= Hillclimbing (railway) =

Railway in which a load is carried up an incline

Hillclimbing is a problem faced by railway systems when a load must be carried up an incline. While railways have a great ability to haul very heavy loads, this is only possible when the tracks are fairly level. As soon as the gradients increase, the tonnage that can be hauled is greatly diminished.

== History ==
Early tramways and railways were laid out with very gentle grades because locomotive and horse haulage were so low in tractive effort. The only exception would be with a line that was downhill all the way for loaded traffic. Brakes were very primitive at this early stage.

Where a railway has to cross a range of mountains, it is important to lower the summit as much as possible, as this reduces the steepness of the gradients on either side. This can be done with a summit tunnel or a deep summit cutting.

A summit tunnel can lower the summit even more, and steeper hills result in shorter tunnels.
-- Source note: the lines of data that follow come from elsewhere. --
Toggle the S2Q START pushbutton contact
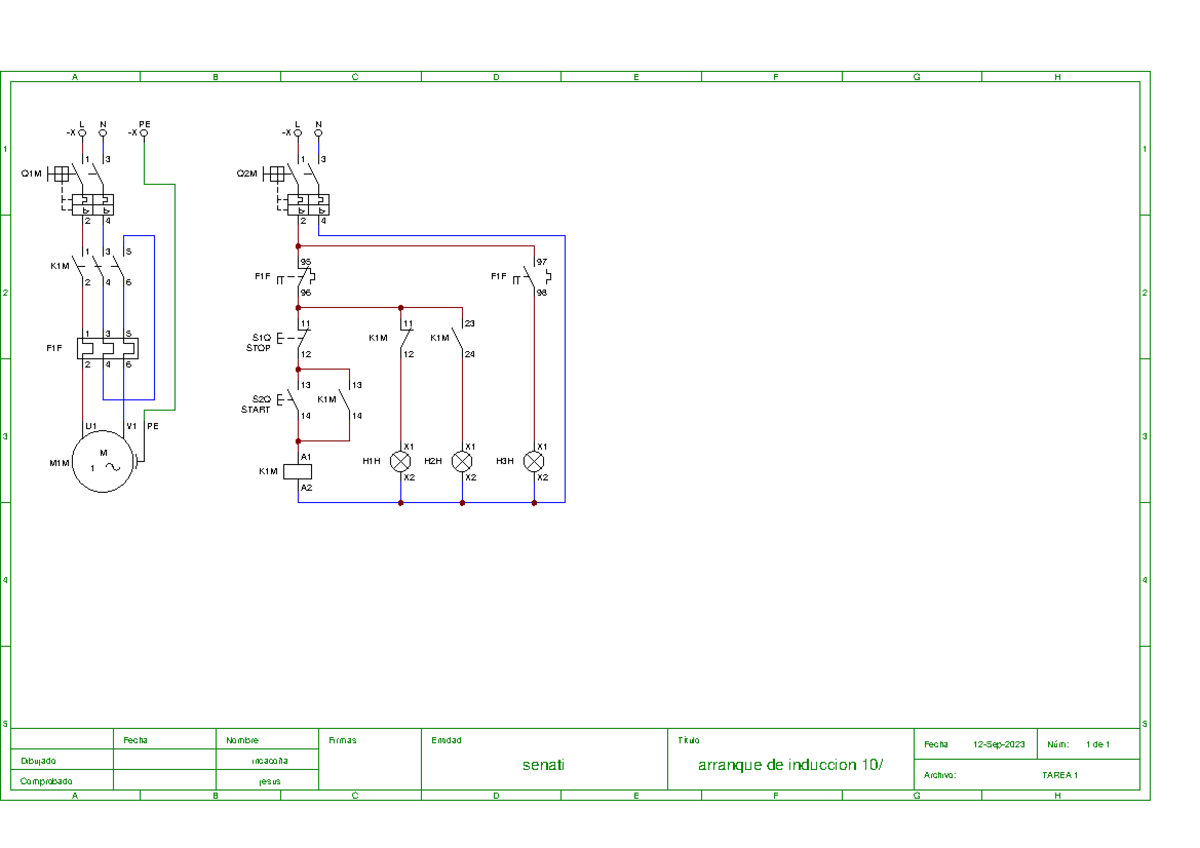The height and width of the screenshot is (848, 1200). tap(295, 400)
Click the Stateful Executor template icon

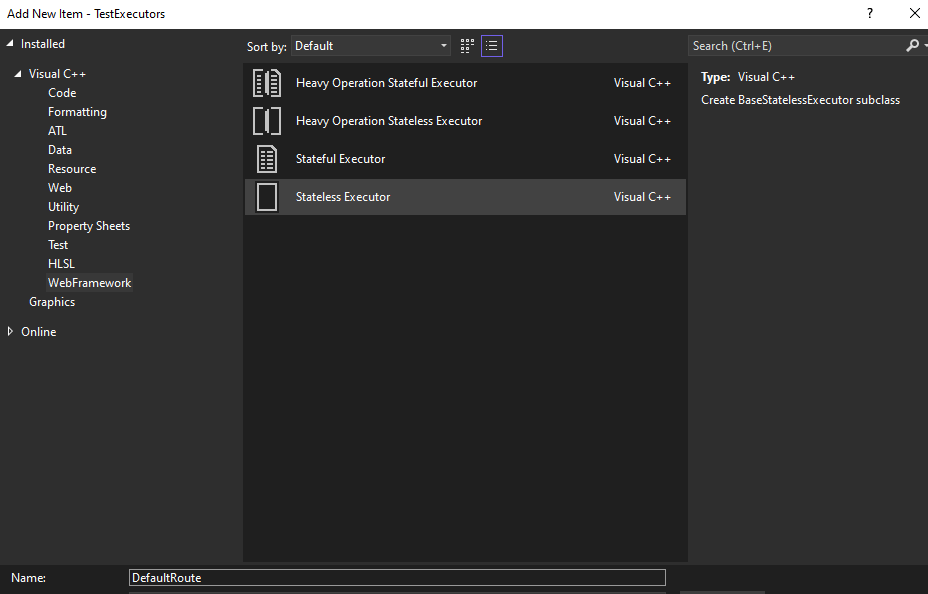[x=266, y=159]
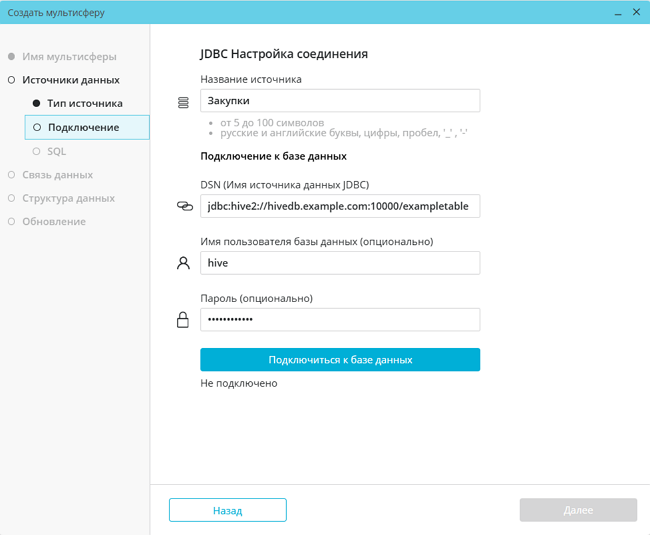Click the filled bullet beside 'Тип источника'

[37, 104]
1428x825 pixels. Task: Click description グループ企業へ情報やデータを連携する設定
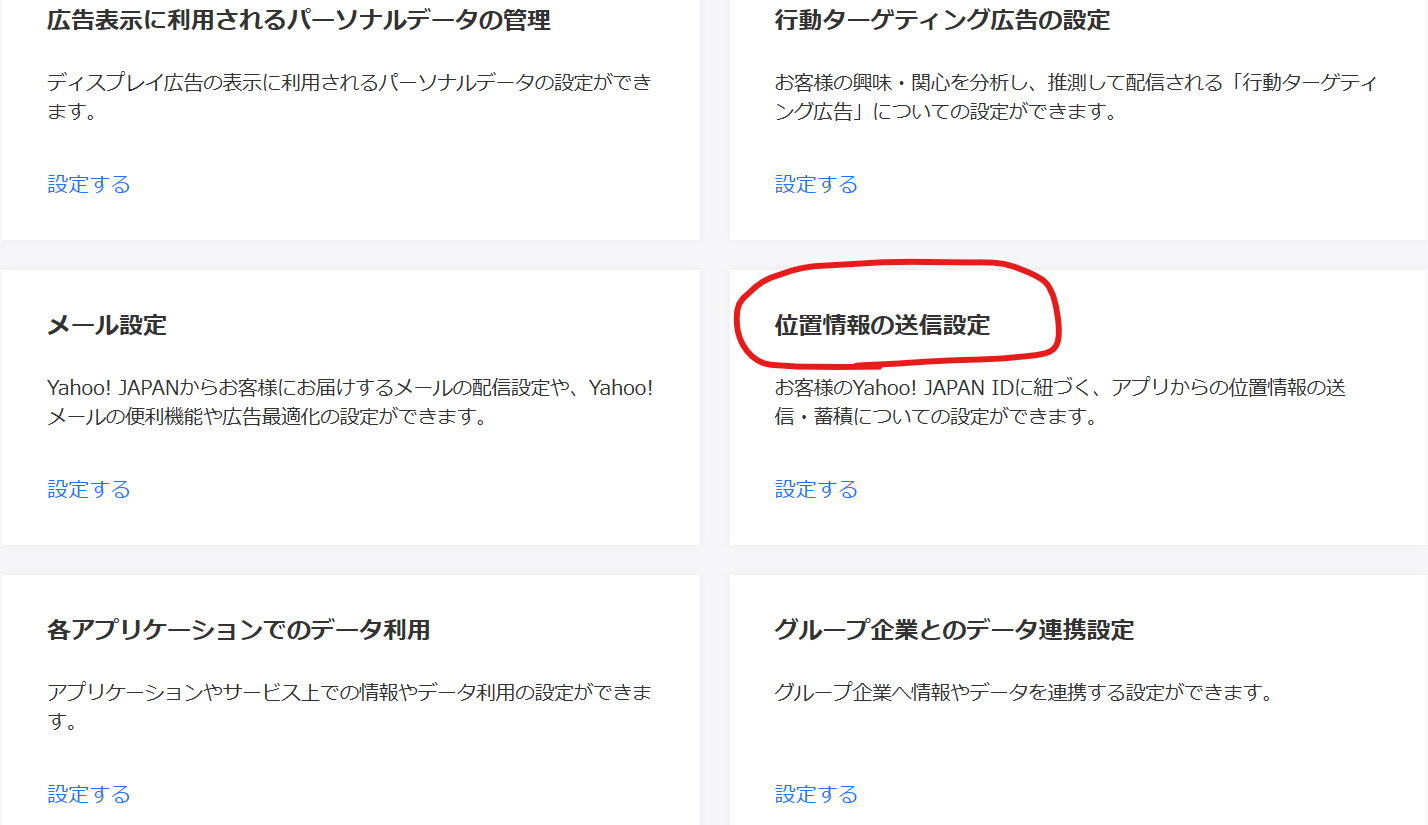tap(1023, 693)
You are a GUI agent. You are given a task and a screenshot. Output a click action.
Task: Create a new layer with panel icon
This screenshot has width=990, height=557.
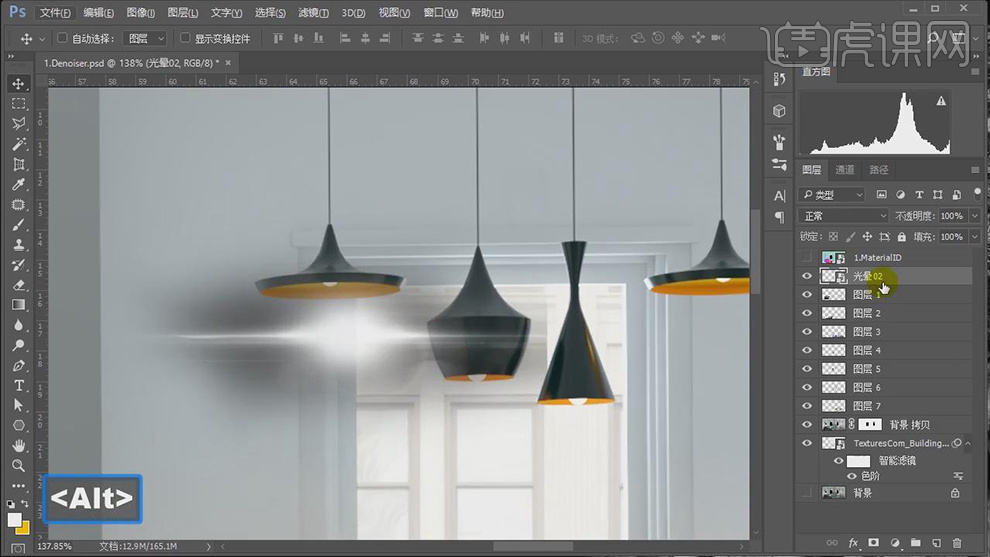click(937, 543)
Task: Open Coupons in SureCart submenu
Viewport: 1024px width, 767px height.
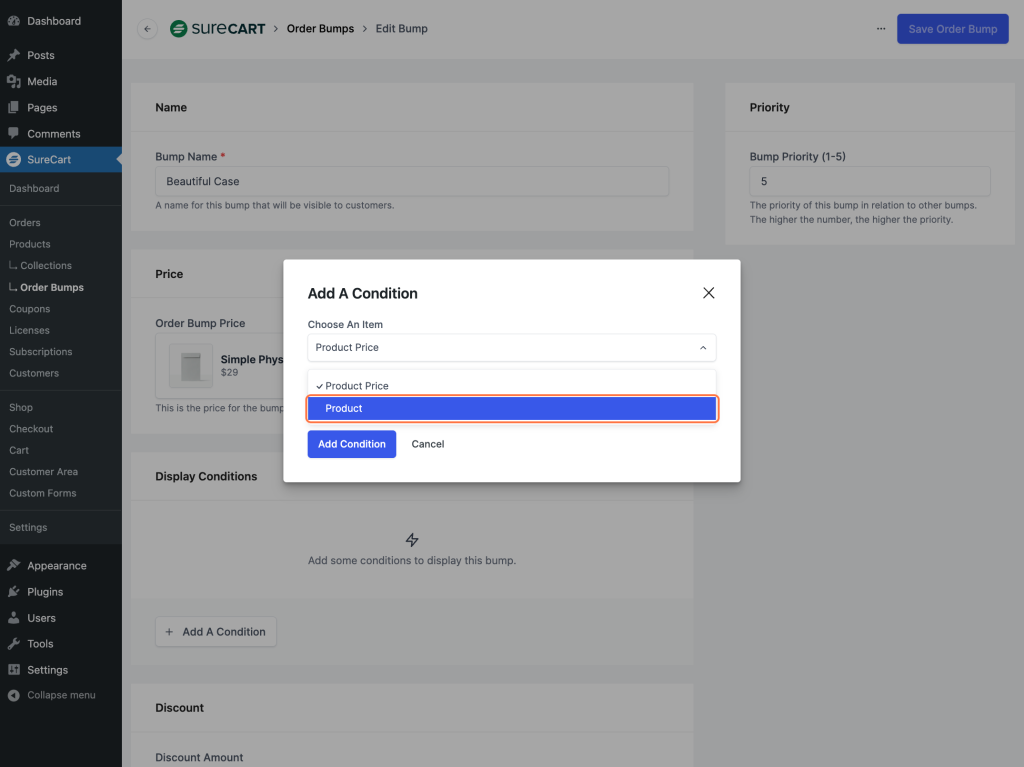Action: [29, 309]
Also, tunnels cost the same no matter how much overburden there is, while cuttings tend to increase in cost with the square of the overburden.

Care had to be taken with summit tunnels in the early days of steam with designs that suffered from problems with smoke and slippery rail.

== Ruling gradient ==

The ruling gradient of a section of railway line between two major stations is the gradient of the steepest stretch. The ruling gradient governs the tonnage of the load that the locomotive can haul reliably.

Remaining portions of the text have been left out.